OBJECTIF
D'après le texte, pourquoi les historiens préfèrent-ils souvent parler de la « Chronique du Carme de la place Maubert » plutôt que de la « Chronique de Jean de Venette » ? Justifiez la réponse à partir de ce que le texte affirme.

SECTION DU TEXTE
■ ■ ■ ■ ■

Qui est l'auteur de cette chronique écrite en latin et ici traduite et accompagnée d'un précieux appareil de notes par Colette Beaune ? On dit que c'est la Chronique de Jean de Venette par convention ou facilité. On n'en est pas sûr. Aussi les historiens, devenus prudents, préfèrent souvent dire qu'il s'agit de la Chronique du Carme de la place Maubert, car il est certain au moins que cet auteur appartenait à cet Ordre religieux et qu'il vivait dans cette enceinte conventuelle.
De certains faits qu'il rapporte, il semble bien avoir été le témoin, et je pense en particulier au rassemblement qui eut lieu le matin du 22 février 1358 à l'invitation du Prévôt des marchands, Étienne Marcel, juste avant l'invasion du Palais de la Cité par des émeutiers armés et la tête couverte de chaperons mi-bleus mi-rouges, aux couleurs de Paris, et avant qu'ils n'abattent sous les yeux du Dauphin (notre futur Charles V le Sage), terrorisé, ses conseillers militaires, les maréchaux de Champagne et de Normandie. le Dauphin, lieutenant du roi, fut à peine rassuré et pris sous la protection personnelle du Prévôt des marchands. le détail intéressant est que cet épisode précède chronologiquement le meurtre de Regnaud d'Acy, négociateur, au nom de Jean le Bon prisonnier des Anglais après la bataille de Poitiers-Nouaillé-Maupertuis, d'un traité de paix avec le roi d'Angleterre Édouard III. Dans d'autres chroniques, l'ordre des meurtres est inversé. Et cela a son importance, car on devine que c'est cette chronique moins connue que les Grandes chroniques de France qui nous dit la vérité en certaines occasion, chaque fois du moins que son rédacteur rend compte de ce qu'il a vu et entendu ; à partir de là, l'historien peut plus facilement bâtir son récit en s'appuyant sur ce texte plutôt que sur des témoignages indirects ou retravaillés pour donner des faits une vision quelque peu déformée.

■ ■ ■ ■ ■

DONNÉES FOURNIES
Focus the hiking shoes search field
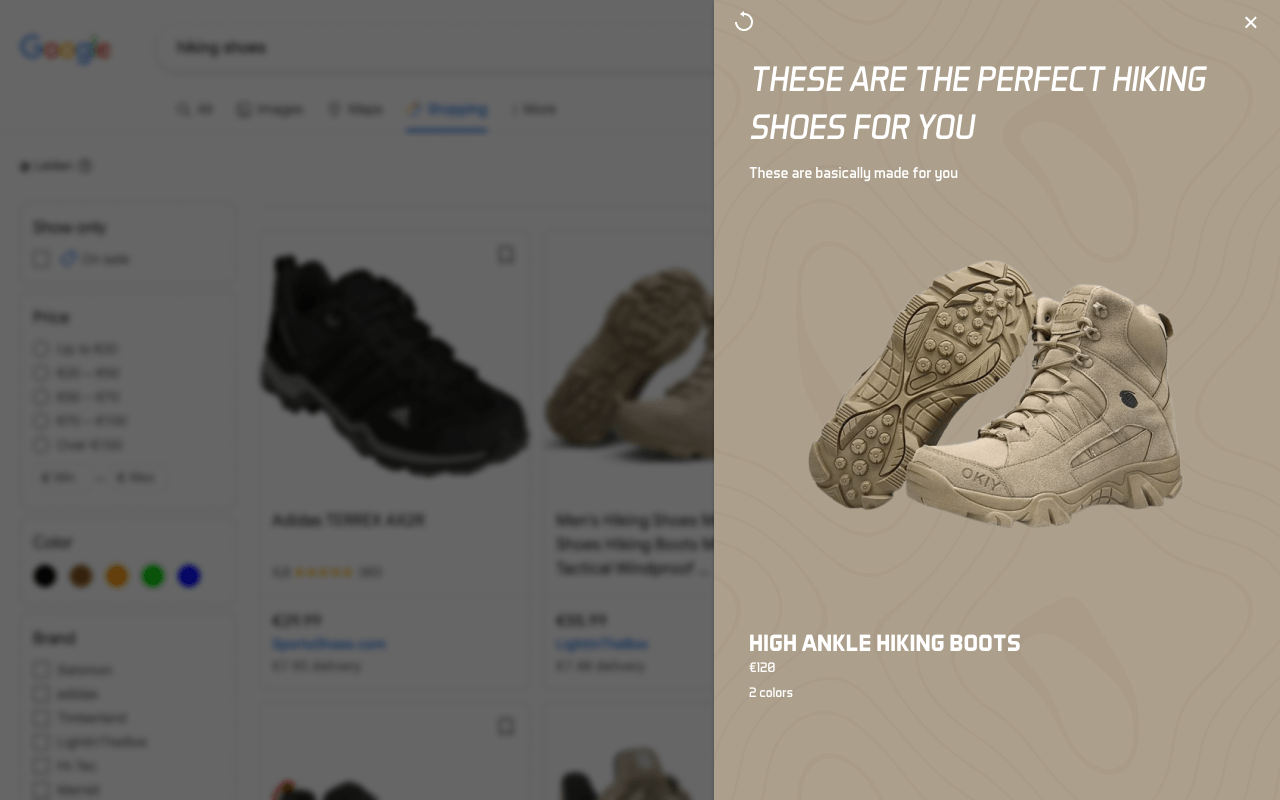 pyautogui.click(x=430, y=48)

■ ■ ■ ■ ■

RÉPONSE À L'EXERCICE
L'attribution à Jean de Venette n'est qu'une convention ou une facilité, et l'on n'est pas sûr qu'il en soit l'auteur. Devenus prudents, les historiens retiennent donc ce qui est certain : l'auteur appartenait à l'ordre des Carmes et vivait dans l'enceinte conventuelle de la place Maubert.